» WHAT YOU ARE ASKED TO DO:
Within the data below, copy each line where the string "yellow" is found.

» DATASET RECORDS:
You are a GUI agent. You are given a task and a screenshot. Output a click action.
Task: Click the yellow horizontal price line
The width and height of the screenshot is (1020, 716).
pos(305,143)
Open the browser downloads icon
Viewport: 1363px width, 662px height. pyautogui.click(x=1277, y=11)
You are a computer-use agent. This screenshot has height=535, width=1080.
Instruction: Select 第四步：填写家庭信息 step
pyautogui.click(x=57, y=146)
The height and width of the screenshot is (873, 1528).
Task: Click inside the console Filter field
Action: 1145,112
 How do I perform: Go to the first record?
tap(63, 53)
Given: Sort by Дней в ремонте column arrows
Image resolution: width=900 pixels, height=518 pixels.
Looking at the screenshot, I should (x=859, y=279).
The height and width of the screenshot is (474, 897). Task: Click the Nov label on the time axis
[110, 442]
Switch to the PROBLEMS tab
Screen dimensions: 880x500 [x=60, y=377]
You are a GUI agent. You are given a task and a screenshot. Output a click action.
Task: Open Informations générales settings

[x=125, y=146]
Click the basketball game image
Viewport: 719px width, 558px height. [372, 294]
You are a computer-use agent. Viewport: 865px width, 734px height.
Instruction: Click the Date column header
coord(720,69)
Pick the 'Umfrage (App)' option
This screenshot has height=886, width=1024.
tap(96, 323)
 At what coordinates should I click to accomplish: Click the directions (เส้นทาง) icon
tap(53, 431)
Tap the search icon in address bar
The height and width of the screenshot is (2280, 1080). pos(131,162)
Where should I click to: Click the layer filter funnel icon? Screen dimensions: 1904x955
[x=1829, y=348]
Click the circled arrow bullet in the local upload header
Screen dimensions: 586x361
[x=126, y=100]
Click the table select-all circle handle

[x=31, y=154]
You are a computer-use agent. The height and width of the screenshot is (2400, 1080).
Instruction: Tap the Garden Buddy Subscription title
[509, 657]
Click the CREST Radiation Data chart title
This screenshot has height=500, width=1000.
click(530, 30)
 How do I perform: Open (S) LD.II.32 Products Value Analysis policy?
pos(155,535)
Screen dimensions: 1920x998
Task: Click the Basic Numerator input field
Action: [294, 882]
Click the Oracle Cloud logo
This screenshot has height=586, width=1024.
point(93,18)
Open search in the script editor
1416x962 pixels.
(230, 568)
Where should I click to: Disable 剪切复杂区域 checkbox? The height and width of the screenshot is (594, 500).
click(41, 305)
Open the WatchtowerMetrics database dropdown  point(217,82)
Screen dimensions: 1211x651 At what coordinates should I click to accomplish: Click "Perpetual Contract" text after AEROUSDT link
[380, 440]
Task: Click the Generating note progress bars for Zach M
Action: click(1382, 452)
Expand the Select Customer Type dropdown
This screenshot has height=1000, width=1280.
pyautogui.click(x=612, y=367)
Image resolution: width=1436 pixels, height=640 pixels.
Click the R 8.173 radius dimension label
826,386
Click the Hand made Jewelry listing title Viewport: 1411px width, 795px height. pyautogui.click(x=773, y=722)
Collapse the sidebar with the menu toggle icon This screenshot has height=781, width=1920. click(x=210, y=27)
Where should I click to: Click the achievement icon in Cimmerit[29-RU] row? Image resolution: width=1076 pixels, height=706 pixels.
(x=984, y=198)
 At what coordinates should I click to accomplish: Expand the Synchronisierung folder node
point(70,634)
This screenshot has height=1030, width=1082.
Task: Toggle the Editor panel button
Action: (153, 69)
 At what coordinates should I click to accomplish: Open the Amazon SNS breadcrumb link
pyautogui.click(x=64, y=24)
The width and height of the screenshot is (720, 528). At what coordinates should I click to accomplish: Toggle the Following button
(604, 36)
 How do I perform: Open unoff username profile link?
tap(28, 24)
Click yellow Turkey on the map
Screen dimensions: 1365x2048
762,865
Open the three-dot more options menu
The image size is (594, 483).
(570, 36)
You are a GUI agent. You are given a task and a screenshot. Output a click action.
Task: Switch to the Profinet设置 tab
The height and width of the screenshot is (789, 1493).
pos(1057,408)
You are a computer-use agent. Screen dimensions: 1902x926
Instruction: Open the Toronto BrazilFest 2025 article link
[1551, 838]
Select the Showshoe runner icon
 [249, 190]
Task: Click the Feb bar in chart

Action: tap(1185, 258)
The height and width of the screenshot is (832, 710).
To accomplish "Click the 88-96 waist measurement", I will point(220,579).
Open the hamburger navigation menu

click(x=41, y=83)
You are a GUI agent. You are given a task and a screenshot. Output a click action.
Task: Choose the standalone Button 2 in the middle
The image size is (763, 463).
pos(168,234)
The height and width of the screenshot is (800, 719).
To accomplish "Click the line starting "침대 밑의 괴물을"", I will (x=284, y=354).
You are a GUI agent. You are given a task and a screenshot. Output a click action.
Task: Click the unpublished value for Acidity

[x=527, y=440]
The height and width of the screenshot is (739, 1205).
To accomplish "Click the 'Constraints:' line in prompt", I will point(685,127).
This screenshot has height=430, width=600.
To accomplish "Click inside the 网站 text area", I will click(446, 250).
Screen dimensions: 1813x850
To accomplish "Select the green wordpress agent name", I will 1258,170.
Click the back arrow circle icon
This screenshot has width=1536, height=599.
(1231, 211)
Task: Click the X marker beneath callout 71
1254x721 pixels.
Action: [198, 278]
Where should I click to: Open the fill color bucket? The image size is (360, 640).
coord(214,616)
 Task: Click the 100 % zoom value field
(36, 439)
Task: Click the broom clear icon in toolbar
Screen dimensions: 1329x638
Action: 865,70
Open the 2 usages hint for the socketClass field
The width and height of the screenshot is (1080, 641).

» TASK RESPONSE:
Task: Click the yellow horizontal price line
Click yellow Turkey on the map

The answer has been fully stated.